We are waiting to see the reaction of the Parliament and the ruling party to the aforementioned statement, for this will indicate the level of moral courage and patriotism within those that were voted into their seats by the people. If this reaction is mild and expedient, then our elected members and the Government would stand equally guilty of compromising on our national pride and integrity. On the contrary, if the reaction is commensurate to what has been said, it will certainly raise the Government’s esteem by a few notches.

It was on Sunday that while driving on the Jinnah Avenue, I was diverted towards the service road by police barriers. To my horror I saw that the otherwise clean and tidy road was littered with masses of discarded paper glasses, meal boxes, bottles, used tissues and polythene bags. All this was the work of a ‘dharna’ organised by a party from Lahore, whose leadership lives abroad and returns to Pakistan, only to make the lives of citizens difficult and pollute the roads with litter as evidence of their civic responsibility.

The other day I drove through the suburban Islamabad town of Barakahu to fulfill a social obligation. I had refrained from driving on this portion of Simly Dam Road since the route appeared to be part of a war zone. The road was pitted with craters and the edges were enough to wear out the best of tires. I was therefore surprised to see work being undertaken at the two worst spots and thought that at last, the ‘local bodies’ had begun to serve the people. My hopes were dashed, when I saw a banner proclaiming that the repair was being done by a local resident out of his own pocket. In my books, this was more than enough to shame the MNA concerned (who is also the Minister in charge of CDA Affairs), the Mayor or the Chairman Union Council (all from the same political party) in as far as dereliction of duty was concerned. I mentioned the notion to my driver, who promptly replied that shame was something alien to politicians. The spontaneous response echoed the general sentiment of anyone I speak to on the streets.

It was during the above visit that a local resident referred to a media report about a road project linking Murree Road with the Murree Express Way, bypassing the congested bottleneck of Barakahu.
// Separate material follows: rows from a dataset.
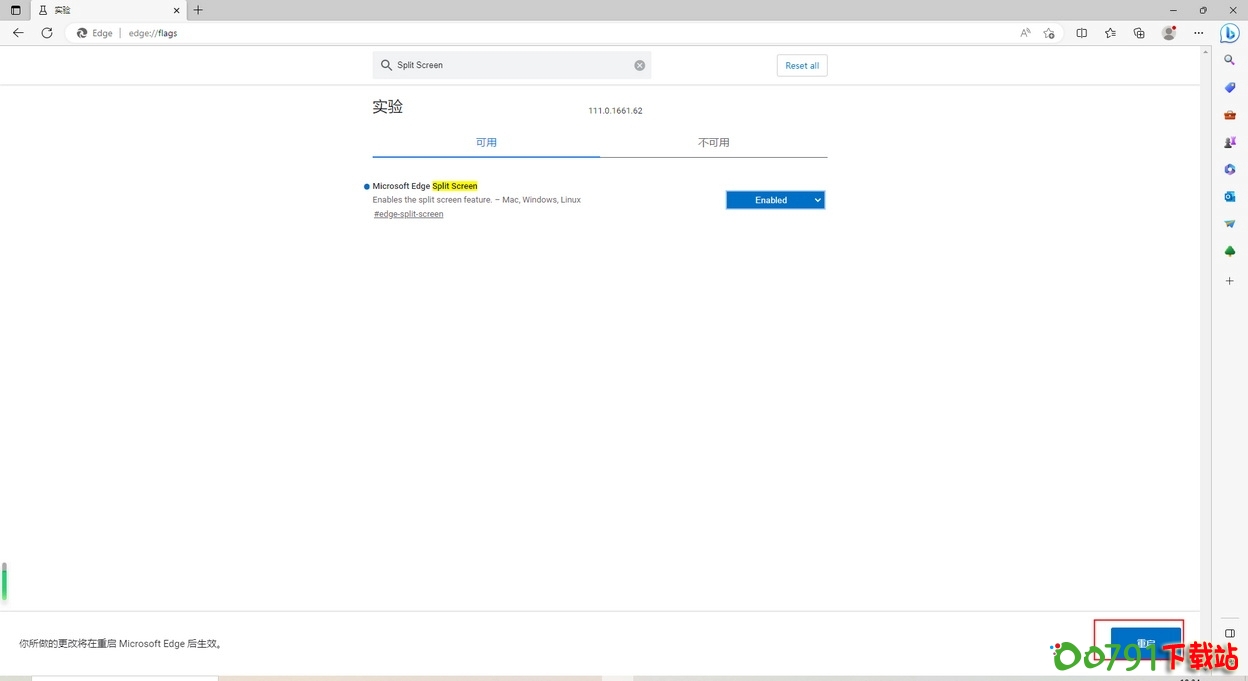Click the split screen toolbar icon
This screenshot has height=681, width=1248.
click(x=1081, y=33)
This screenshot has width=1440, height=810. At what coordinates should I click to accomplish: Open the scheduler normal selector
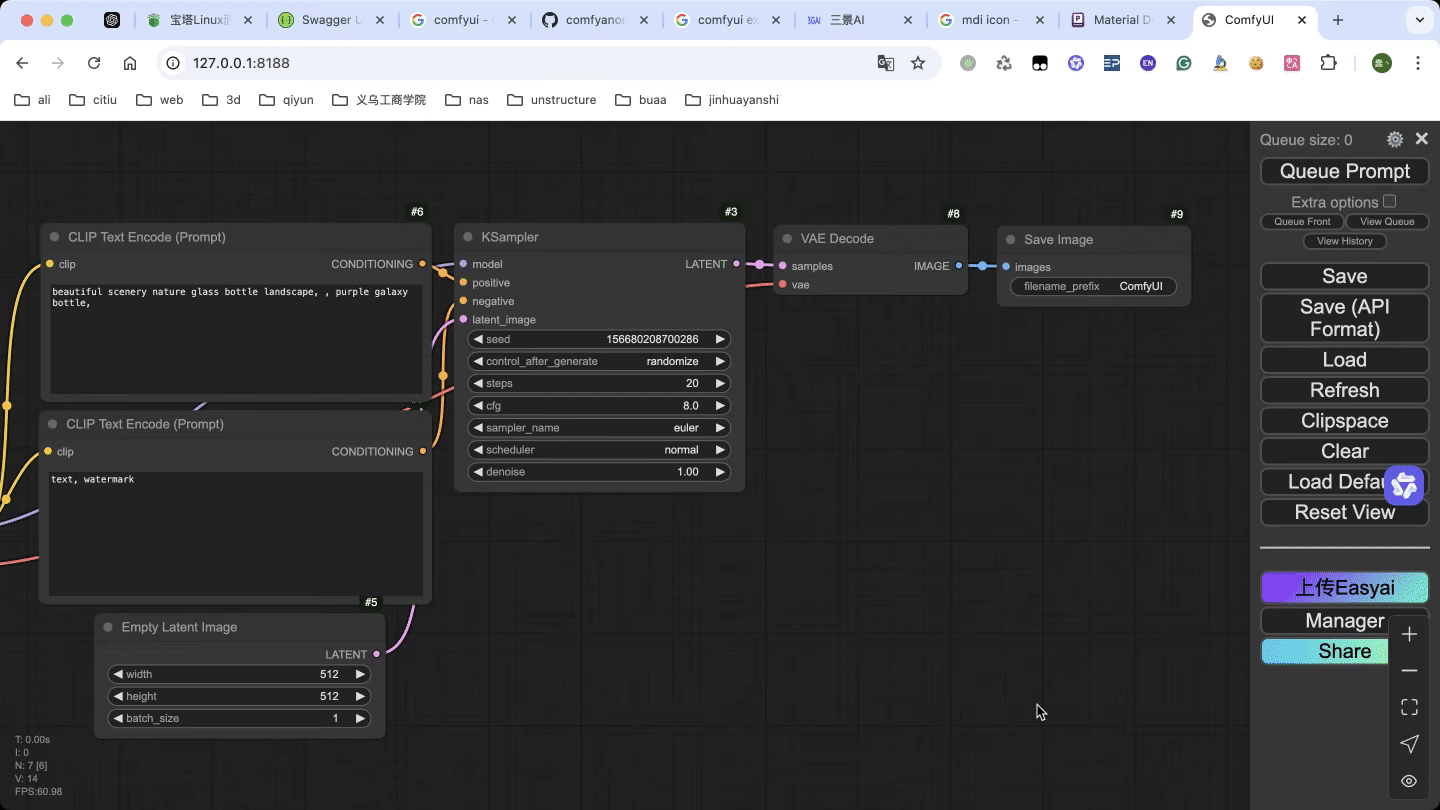coord(599,450)
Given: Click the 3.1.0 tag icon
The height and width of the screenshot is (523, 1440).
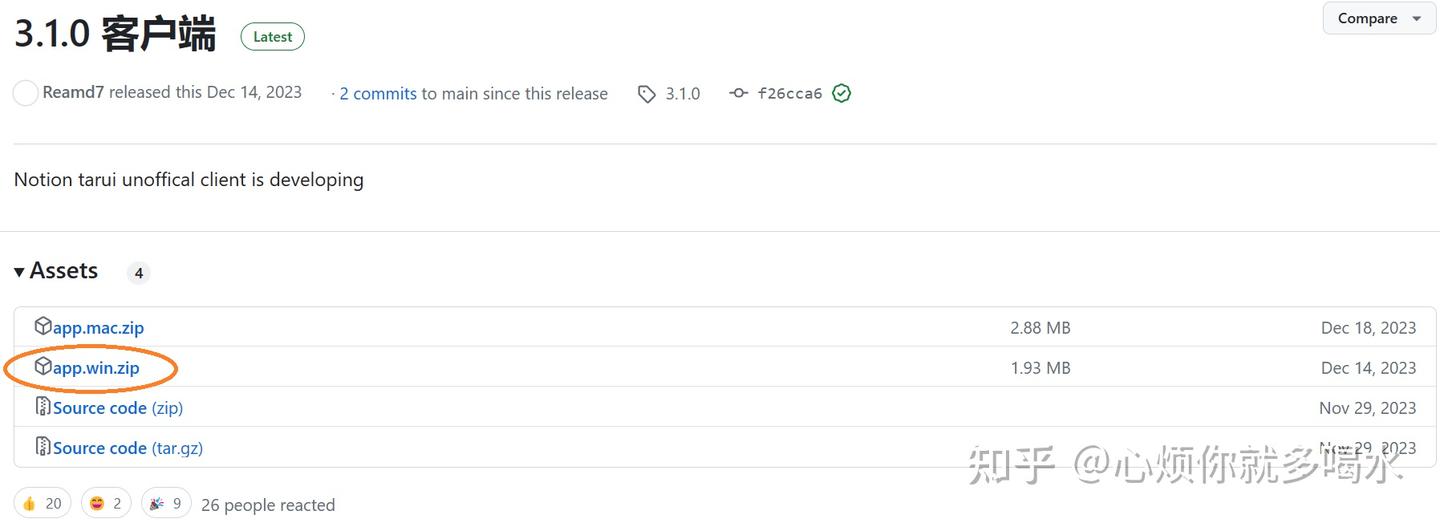Looking at the screenshot, I should (647, 94).
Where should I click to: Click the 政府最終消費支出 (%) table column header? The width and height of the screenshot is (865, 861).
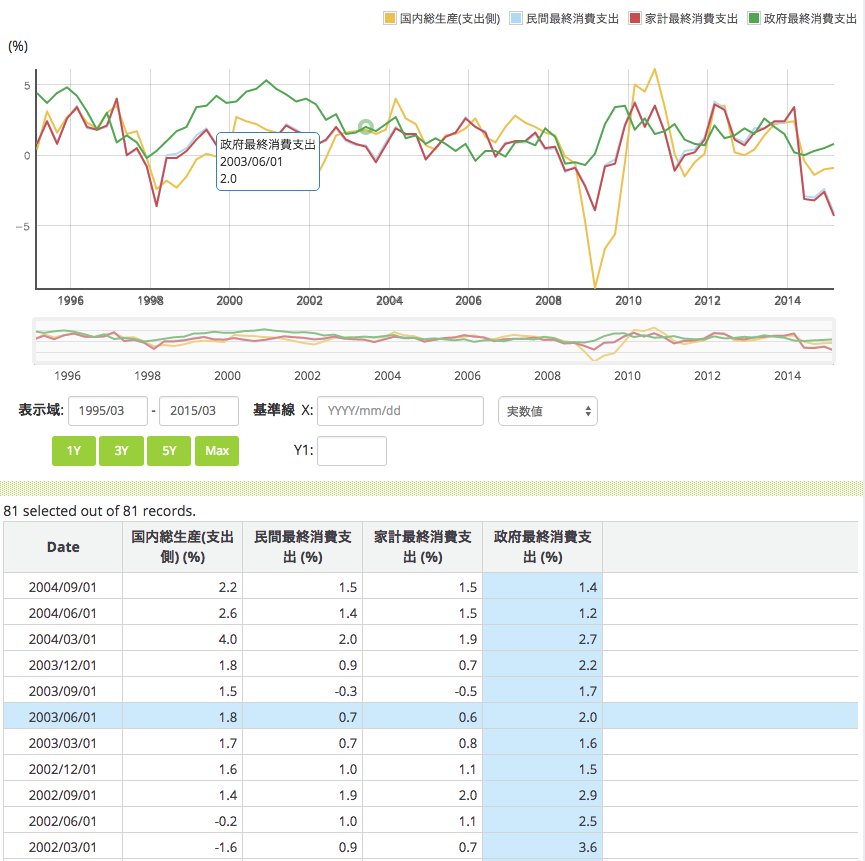coord(542,547)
It was said that this bypass would branch off in the direction of Shahdara and link up with the Express Way. This was an interesting piece of information as the proposed alignment (if the report is correct) would directly benefit a political bigwig, who lives in that area) and provide a secure entry and exit point to a pair of VVIPs in proceeding to their hilltop retreat. If the alignment was genuinely designed for the dual purpose of reducing traffic congestion and helping the local population, it should have curved around Barakahu, cut Simly Dam Road and linked up with Murree Road using existing road beds. This would have served the purpose of bypassing the bottleneck and helping almost eighty thousand locals, who reside in rural communities along the route.

A friend recently sent me photographs of the Korang Road Causeway. A local private institution had thoughtfully funded the construction of safety barriers on both sides, in case of flash floods and the possibility of a reckless driver attempting to cross the raging torrent. Here too, the work was done in public interest by the private sector, while the CDA and the Government waited callously to see a car being swept away, as evidence that there is indeed good government in the ‘Land of the Pure’.